EXCERPTED RECORDS START

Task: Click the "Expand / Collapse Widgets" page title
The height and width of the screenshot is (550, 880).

EXCERPTED RECORDS END
EXCERPTED RECORDS START

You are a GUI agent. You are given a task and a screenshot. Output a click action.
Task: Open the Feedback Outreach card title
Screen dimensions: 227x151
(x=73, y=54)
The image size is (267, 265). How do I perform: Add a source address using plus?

EXCERPTED RECORDS END
EXCERPTED RECORDS START

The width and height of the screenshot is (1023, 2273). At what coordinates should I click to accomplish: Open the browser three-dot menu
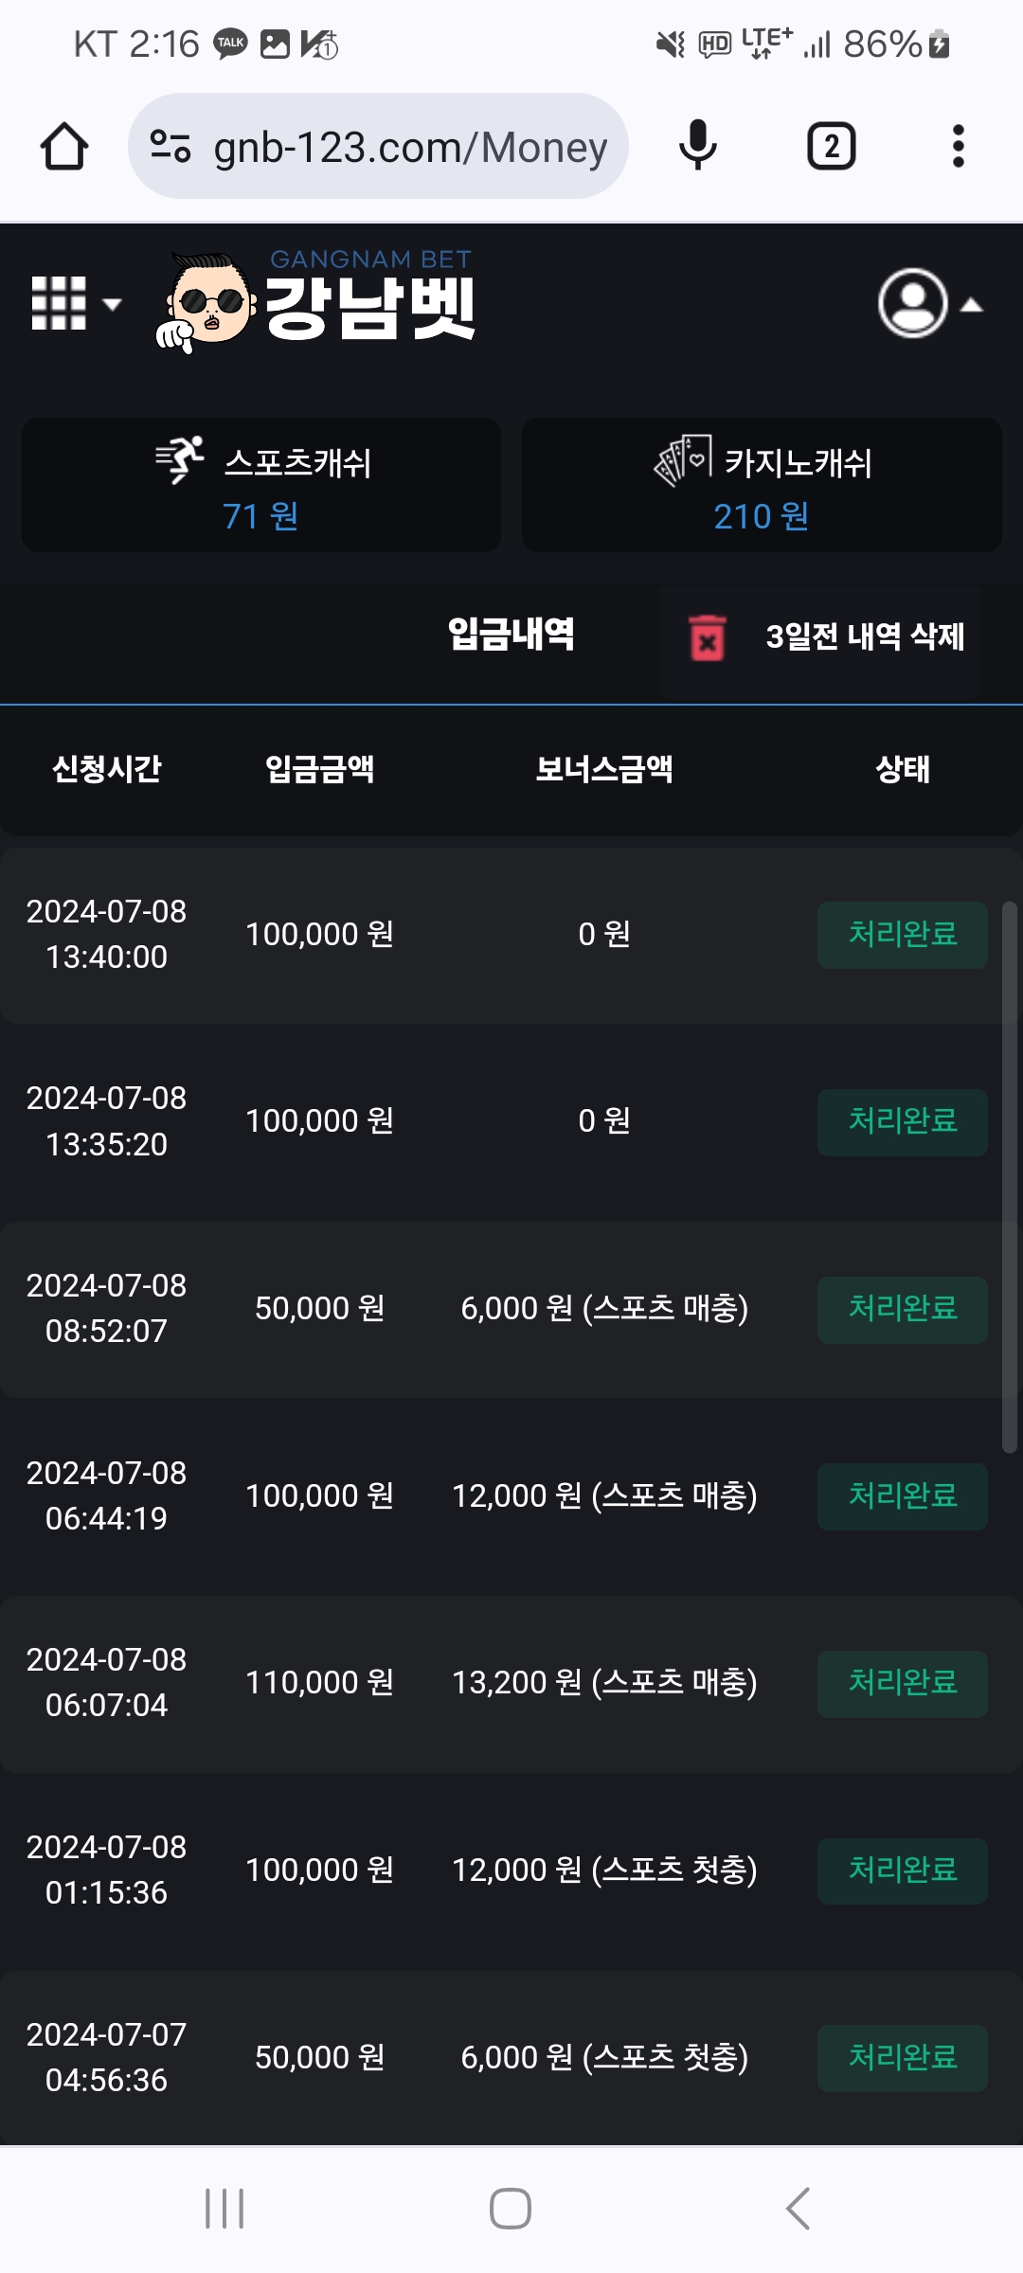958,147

EXCERPTED RECORDS END

# EXERCISE BRIEF:
In the listing above, find the line holding "Task: Click the" and the line holding "The height and", then output those two lines and every line between them exactly.

# RESULT FOR THIS TASK:
Task: Click the "Expand / Collapse Widgets" page title
The height and width of the screenshot is (550, 880).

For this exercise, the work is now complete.